Gershkovich, a 31-year-old New Jersey-born son of Soviet émigrés, was arrested on March 29 while working on what had been a dream assignment for The Wall Street Journal in Russia. The newspaper and US officials vehemently deny allegations he was working as a spy. On Monday, the US state department formally declared him wrongfully detained, which will escalate government efforts to work for his release.

One other American is being held on espionage charges in Russia: Paul Whelan, a former US Marine and a corporate security executive who was convicted in 2020 on espionage charges that he has denied. First arrested in 2018, Whelan has been passed over in other prisoner swaps, including two last year to free Griner and another American, Trevor Reed.

Secretary of state Antony Blinken recently said the US had made an offer to Russia to secure Whelan’s freedom “some months” ago.

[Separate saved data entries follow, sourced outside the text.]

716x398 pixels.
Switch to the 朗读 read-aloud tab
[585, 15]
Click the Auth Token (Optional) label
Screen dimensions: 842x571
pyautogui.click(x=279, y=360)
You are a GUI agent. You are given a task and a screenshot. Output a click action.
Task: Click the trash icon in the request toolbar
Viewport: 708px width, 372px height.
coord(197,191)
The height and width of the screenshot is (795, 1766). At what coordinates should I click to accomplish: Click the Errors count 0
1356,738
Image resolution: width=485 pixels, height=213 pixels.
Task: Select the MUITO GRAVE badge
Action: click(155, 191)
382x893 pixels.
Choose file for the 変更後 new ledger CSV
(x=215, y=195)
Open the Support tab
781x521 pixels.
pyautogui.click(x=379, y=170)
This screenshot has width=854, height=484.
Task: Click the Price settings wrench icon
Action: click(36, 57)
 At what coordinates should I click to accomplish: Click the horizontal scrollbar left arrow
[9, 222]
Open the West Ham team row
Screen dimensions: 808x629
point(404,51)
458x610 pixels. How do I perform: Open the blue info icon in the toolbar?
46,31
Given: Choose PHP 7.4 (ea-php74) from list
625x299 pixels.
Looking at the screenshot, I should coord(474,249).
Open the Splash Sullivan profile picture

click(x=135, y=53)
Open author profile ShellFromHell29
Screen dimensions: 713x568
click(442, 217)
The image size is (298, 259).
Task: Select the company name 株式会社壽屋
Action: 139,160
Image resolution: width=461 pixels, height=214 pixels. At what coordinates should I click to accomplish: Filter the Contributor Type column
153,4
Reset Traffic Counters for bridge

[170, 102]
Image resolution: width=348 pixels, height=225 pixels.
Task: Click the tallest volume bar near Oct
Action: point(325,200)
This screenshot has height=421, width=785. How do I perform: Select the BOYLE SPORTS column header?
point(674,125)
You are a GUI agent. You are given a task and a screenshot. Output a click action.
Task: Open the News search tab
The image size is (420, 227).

The long period between Whelan’s detention and conviction could offer some insight into how long Gershkovich’s ordeal might last, said Sullivan. “They will not discuss period, nothing, will not discuss trades, status of a detainee, et cetera, until that person is convicted.”

Gershkovich has met with his Russian lawyers but American officials have not been able to visit him in jail to assess his welfare or provide assistance. He has pleaded not guilty to espionage charges and has filed an appeal, according to Russian state media, but little information is available about his case or its timing. Espionage cases in Russia usually proceed in secret trials with near-guaranteed convictions.

Even when Russian officials may be prepared to discuss possible trades, Moscow is expected to demand a lot to secure Gershkovich’s release.

Former Democratic New Mexico governor Bill Richardson, who has a foundation that helps the families of Americans detained overseas, said US officials could find it difficult to resolve Gershkovich’s and Whelan’s cases separately. Moscow could try to seek multiple prisoners in exchange for returning the pair, he added.

“It’s going to be difficult to bring Evan back without Whelan,” said Richardson, who has worked on several cases of US nationals being held in Russian prisons. “I am almost convinced that the Russians will want prisoner exchange and they’re probably going to ask for the kitchen sink, maybe beyond the two for two.”

Until any such exchange, Gershkovich will remain an unwitting pawn in the diplomatic stand-off between Russia and the US, which has become increasingly acrimonious against the backdrop of the protracted war in Ukraine.

Friends and colleagues say it is harrowing to see their friend, a gregarious, talented reporter — and committed Arsenal fan — become part of the story that he had been dedicated to telling. They point to the grim irony of his being held in an FSB prison in Moscow some 40 years after his parents fled Russia as part of a Jewish migration wave.

“He wrote one insightful exclusive story after another about the turn that Russia has taken — it’s a tragic irony that he is now a victim of the repressive turn,” said Deborah Ball, one of Gershkovich’s editors at the Wall Street Journal.

Pjotr Sauer, a reporter at The Guardian who met Gershkovich while working at the Moscow Times, said: “Evan never wanted to be the centre of the story. He wanted to write the story.”

Gershkovich will not be able to watch Arsenal’s last Premier League game in London in May as he had planned. But Sauer plans to send Gershkovich regular letters in the hope that they will reach him and let him know how the team is doing.